> [TASK INSTRUCTIONS]:
1. In the account of the Bolivia trip, reproduce the passage starting at "Tupiza is well" and ending at "enter the Salares...", swapping "astonishing" for "remarkable".
2. Answer the following questions using the account of the Bolivia trip:
(a) In which town did the trip start?
(b) How long did the nightly journey to Tupiza last?
(c) What are the canyons and rock formations surrounding Tupiza called?
3. Write the next part of the account of the Bolivia trip, picking up after its final sentence.

> [TEXT PROVIDED]:
# # # # # # #

In summer 2009, I travelled to Bolivia, returning after almost six years to South America. During my trip to Perù in 2004, I had also visited La Paz and promised myself to return to explore the magnificent high-altitude plateau in the south-west of the country. What follows is a short tale of my trip... which turned out to be quite an adventure!
Bolivia sits right in the middle of South America. A landlocked country since the end of 19th century, after losing access to the sea during the war with Chile, it features nonetheless a great variety in terms of geographical areas. The vast high-altitude bolivian Altiplano, along the Andes, makes up the western part of the country. The plateau abruptly slopes down to the east leaving place to the Amazon Rainforest in the north-east and the plains merging to the Argentinian pampas in the south-east.
My trip started in Santa Cruz de la Sierra, after two days of delayed and missed flights with sleep-overs in Rome and Buenos Aires (watch out for Aerolineas Argentinas!). Santa Cruz is a big and rapidly growing town in the south-eastern plains: a "border town" that reminds of what had to be the early American far-west and inhabited by the strangest variety of people... all in search of a new life or simply a place to hide from the world.
In Santa Cruz, together with the rest of the group I was traveling with, I quickly discovered that a large part of the southern plateau was troubled by a miner's rebellion with major roads blocked and most towns isolated. Nonetheless, we decided to proceed to Sucre, hoping the situation would improve... unfortunately it did not. While blocked in Sucre, I enjoyed the lively and characteristic town with its pebble roads, white buildings and numerous churches, legacy of controversial but defining Spanish colonialism. After two days of constant news talking about worsening conditions and when all hopes seemed lost, we finally found two "trusted" drivers who would carry us in the middle of the night to Tupiza, on the other side of the blocked region and where 4x4s were waiting us for visiting the Salares. The nightly trip, 18 straight hours of drama, was one of the most adventurous experiences I've had: road blocks, frightening tracks up and down rugged mountains, impossible fords... all in a crammed van with icy air entering the windshield and behind an impassive driver chewing coca leaves and smoking! At last, totally exhausted but glad to have the rebellion safely behind, we arrived in Tupiza.
Tupiza is well worth a visit: if the town itself is uninteresting, a number of astonishing canyons and rock formations, called Quebradas, make up the surroundings. I was particularly impressed by the landscape at El Sillar with breath-taking views over some of the most beautiful canyons I have ever seen. I would soon discover, however, that the best part of the trip was yet to come. I was about to enter the Salares...

# # # # # # #

> [DATA PROVIDED]:
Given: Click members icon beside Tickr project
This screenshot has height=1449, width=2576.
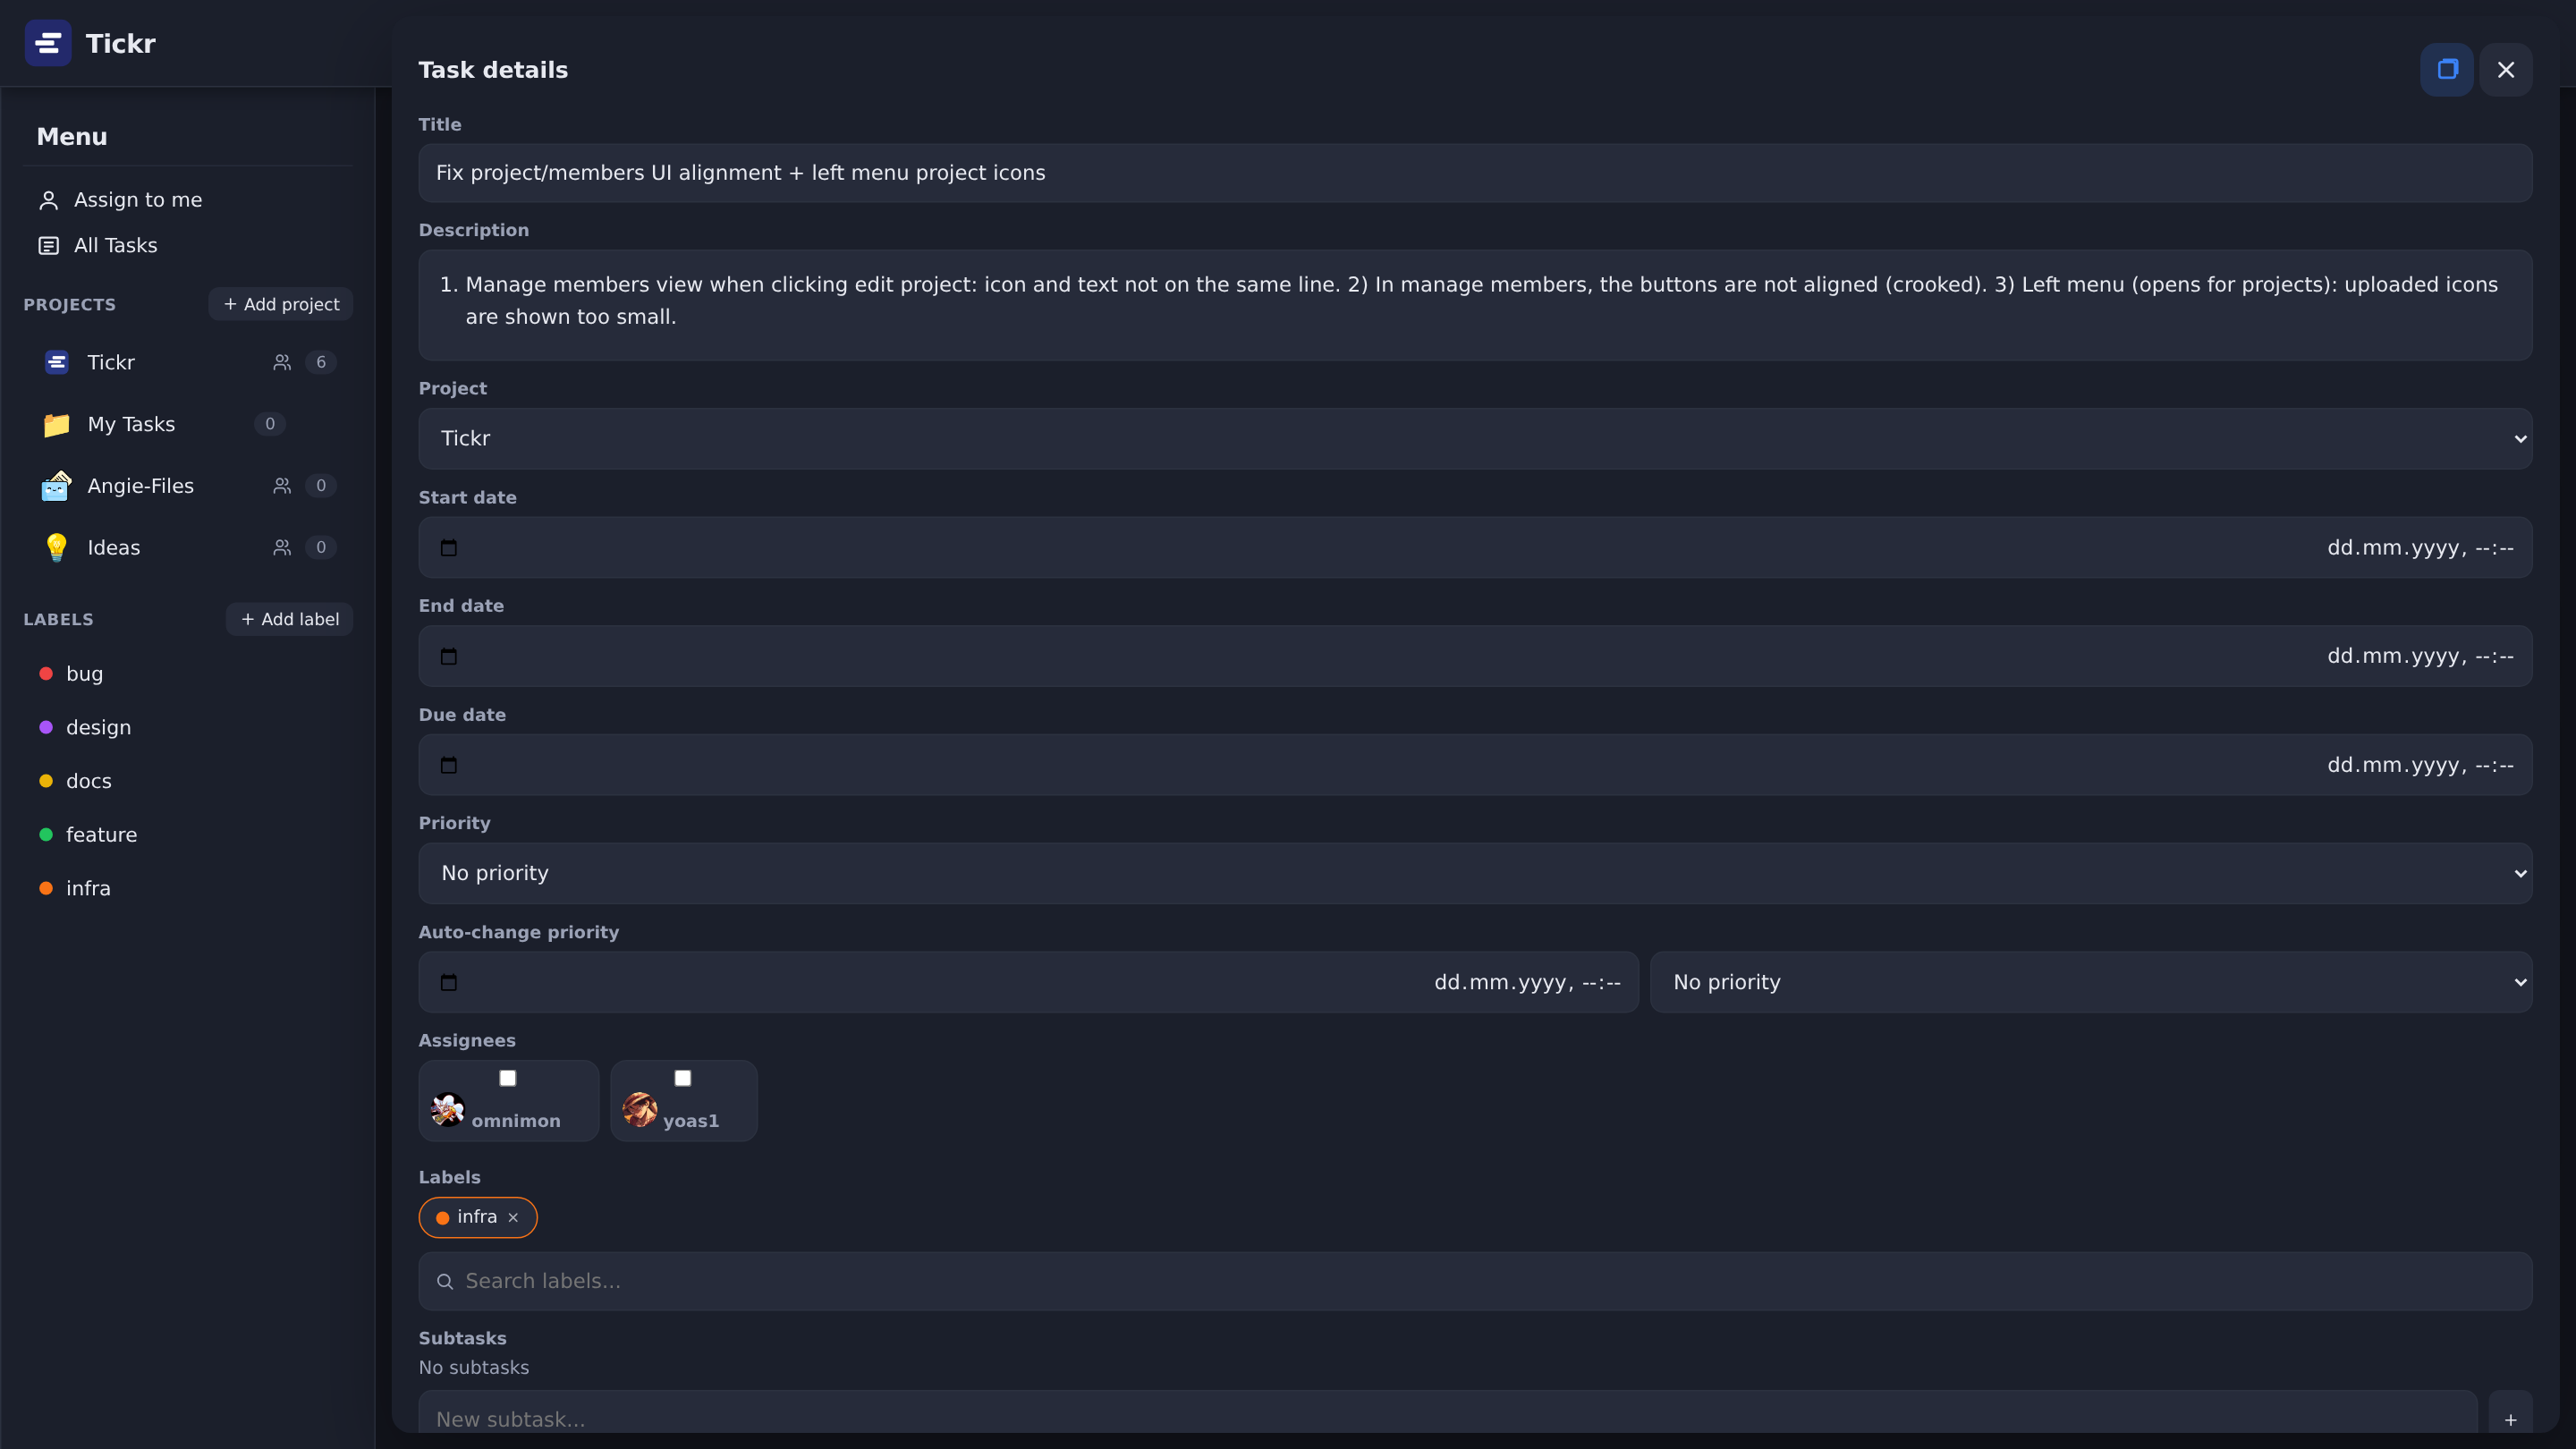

# # # # # # #

> [ANSWERS BELOW]:
1.
Tupiza is well worth a visit: if the town itself is uninteresting, a number of remarkable canyons and rock formations, called Quebradas, make up the surroundings. I was particularly impressed by the landscape at El Sillar with breath-taking views over some of the most beautiful canyons I have ever seen. I would soon discover, however, that the best part of the trip was yet to come. I was about to enter the Salares...

2.
(a) Santa Cruz de la Sierra
(b) 18 straight hours
(c) Quebradas

3.
The Bolivian Altiplano is a unique natural environment: at heights constantly above 3000 meters o.s.l. it's a land like no other with snow-capped volcanoes, impossibly colored lagunas full of pink flamingos, high-altitude grasslands home to lamas and alpacas, smoking geysers and vast salt lakes. Below, in the depths of the earth, probably the largest concentration of minerals and other natural treasures ever found, attracting economic and political interests from all parts of the world.
I visited this region traveling off-road with 4x4s and spending nights at the numerous basic shelters available in national parks and small villages. From Tupiza, the route initially run through the villages of Nazarenito, San Antonio del Lipez and Quetena, then crossed the area of the lagunas to finally arrive to Salar de Uyuni more to the north. I really enjoyed the old mining town of San Antonio Vejo, the rocks formations of Desierto de Salvador Dalì and the views of Salar de Challviri. However, I was totally overwhelmed by the beauty of the lagunas (in particular the famous Laguna Verde and Laguna Colorada) and the lunar landscape at Sol de Manana geysers. Also, the sheer immensity of Salar de Uyuni, with its infinite stretches of salt under a deep blue sky, and out-of-this-world jewels such as Isla Inkahuasi, in the middle of nowhere and dotted with thousands of cactuses, are simply mind-blowing. I will always remember the vastness of the land, the pureness of the light, the strong colors and the resulting strong sensations...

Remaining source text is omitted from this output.